_RECORD SET_
::::::::::

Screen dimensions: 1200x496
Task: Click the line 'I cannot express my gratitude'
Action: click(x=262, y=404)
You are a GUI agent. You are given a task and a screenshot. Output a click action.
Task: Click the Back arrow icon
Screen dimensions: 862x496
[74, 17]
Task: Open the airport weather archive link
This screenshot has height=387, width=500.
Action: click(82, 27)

::::::::::

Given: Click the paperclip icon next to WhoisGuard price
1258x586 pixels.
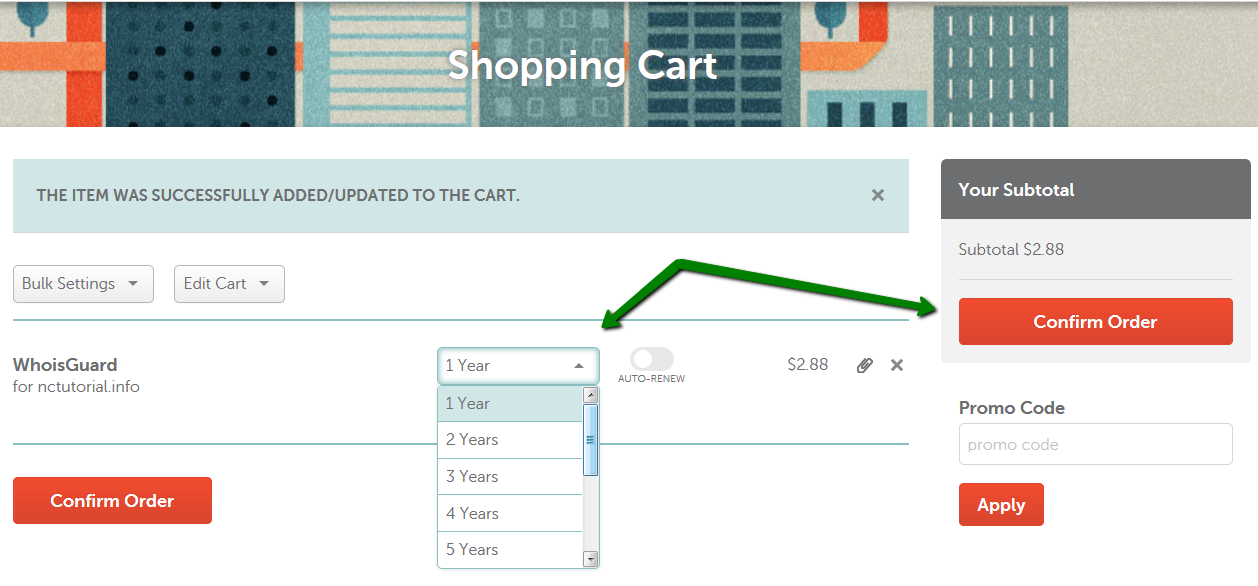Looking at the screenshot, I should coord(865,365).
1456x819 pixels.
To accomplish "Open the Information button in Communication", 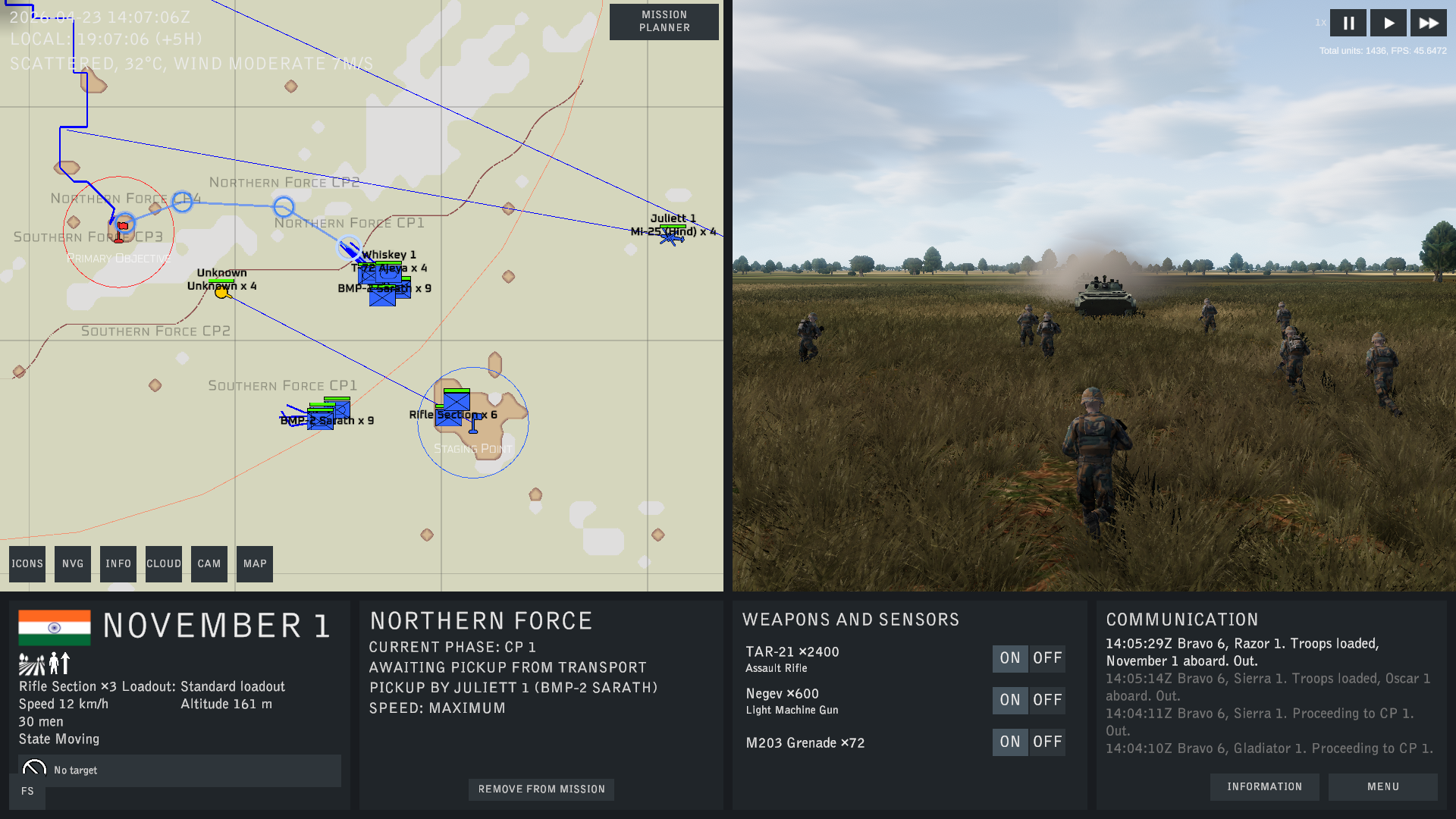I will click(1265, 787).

::::::::::

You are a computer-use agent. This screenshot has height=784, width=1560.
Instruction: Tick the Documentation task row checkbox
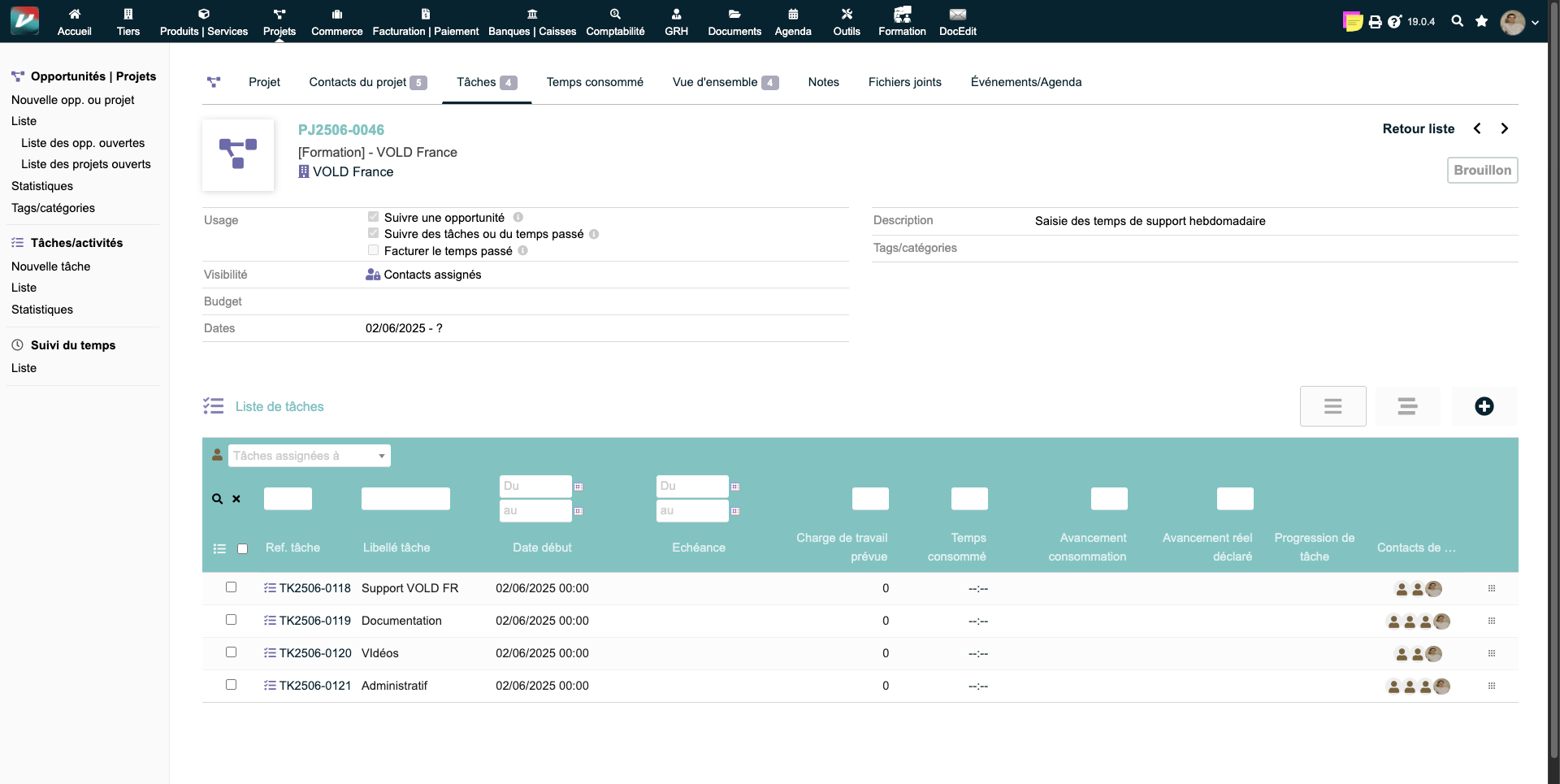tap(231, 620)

::::::::::

_REQUIRED WORK_
Identify the lines above with the word "icon". Copy them.

_YOUR SOLUTION_
Task: Click the Back arrow icon
Given: Click the paperclip icon next to WhoisGuard price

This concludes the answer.